• **MATERIALS PROVIDED**:
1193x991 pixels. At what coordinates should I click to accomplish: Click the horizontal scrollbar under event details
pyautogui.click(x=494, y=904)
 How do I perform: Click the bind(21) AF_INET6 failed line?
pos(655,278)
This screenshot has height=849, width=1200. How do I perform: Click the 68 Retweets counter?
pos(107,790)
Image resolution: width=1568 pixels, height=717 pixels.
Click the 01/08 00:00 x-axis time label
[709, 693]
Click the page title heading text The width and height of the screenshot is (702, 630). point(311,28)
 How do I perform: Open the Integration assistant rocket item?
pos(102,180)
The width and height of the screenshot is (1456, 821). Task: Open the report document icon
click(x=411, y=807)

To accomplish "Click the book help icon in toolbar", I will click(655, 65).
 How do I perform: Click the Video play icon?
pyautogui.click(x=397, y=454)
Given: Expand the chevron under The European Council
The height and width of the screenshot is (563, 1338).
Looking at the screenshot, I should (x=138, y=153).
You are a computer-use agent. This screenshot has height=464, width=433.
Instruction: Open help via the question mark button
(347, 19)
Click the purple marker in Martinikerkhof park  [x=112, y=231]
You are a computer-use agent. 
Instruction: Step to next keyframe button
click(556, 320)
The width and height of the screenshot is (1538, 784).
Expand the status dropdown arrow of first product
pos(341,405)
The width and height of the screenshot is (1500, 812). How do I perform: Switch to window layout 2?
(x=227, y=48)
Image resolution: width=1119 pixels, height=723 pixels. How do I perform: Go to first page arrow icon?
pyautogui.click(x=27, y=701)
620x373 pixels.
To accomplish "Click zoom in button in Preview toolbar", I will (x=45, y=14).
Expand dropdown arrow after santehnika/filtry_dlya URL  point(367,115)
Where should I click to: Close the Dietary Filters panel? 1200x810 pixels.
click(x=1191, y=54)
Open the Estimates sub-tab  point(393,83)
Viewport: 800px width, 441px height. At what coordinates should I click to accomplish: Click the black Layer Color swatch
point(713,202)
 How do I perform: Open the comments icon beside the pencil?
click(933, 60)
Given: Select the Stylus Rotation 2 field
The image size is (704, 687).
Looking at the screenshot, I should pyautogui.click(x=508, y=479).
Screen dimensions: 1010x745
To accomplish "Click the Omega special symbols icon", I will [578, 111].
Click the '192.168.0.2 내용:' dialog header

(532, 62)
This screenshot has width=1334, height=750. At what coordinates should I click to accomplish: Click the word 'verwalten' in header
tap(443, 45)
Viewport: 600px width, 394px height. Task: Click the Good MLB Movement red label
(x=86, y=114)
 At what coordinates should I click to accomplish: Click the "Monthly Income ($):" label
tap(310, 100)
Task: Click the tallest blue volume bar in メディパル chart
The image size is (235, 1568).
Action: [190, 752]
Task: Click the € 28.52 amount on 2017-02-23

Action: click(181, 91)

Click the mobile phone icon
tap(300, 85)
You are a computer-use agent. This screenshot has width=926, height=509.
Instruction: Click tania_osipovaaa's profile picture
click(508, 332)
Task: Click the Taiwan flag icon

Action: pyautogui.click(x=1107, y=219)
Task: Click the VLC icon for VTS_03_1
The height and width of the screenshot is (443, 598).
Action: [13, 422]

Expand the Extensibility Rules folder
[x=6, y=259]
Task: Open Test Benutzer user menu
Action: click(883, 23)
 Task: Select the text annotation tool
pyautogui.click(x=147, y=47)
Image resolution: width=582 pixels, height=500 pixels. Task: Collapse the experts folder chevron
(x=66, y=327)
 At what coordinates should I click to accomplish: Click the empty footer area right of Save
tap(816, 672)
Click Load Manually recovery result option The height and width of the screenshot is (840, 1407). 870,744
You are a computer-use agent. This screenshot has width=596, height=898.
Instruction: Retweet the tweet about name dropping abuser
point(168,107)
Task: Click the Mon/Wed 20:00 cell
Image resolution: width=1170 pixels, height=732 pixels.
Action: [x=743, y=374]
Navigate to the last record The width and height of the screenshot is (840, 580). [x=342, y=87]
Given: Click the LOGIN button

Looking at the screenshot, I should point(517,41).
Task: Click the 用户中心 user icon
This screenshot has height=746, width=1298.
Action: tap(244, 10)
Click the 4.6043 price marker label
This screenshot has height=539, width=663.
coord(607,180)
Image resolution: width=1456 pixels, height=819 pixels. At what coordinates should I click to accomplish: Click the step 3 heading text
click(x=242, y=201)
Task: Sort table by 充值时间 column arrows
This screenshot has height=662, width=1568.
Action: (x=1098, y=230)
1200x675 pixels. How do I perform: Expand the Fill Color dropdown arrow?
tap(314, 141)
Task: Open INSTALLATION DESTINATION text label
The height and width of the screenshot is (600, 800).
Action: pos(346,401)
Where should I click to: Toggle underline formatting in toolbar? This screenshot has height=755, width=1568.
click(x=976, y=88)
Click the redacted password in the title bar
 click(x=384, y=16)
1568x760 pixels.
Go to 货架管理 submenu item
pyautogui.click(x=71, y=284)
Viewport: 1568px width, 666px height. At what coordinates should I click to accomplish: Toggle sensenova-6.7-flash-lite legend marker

• **EXERCISE REQUIREMENTS**: Set out every line from the material that contains the string "computer".

• **EXERCISE OUTPUT**:
You are a computer-use agent. This screenshot has height=464, width=433.
You are a computer-use agent. 
You are a computer-use agent. This screenshot has width=926, height=509.
You are a computer-use agent. This screenshot has width=596, height=898.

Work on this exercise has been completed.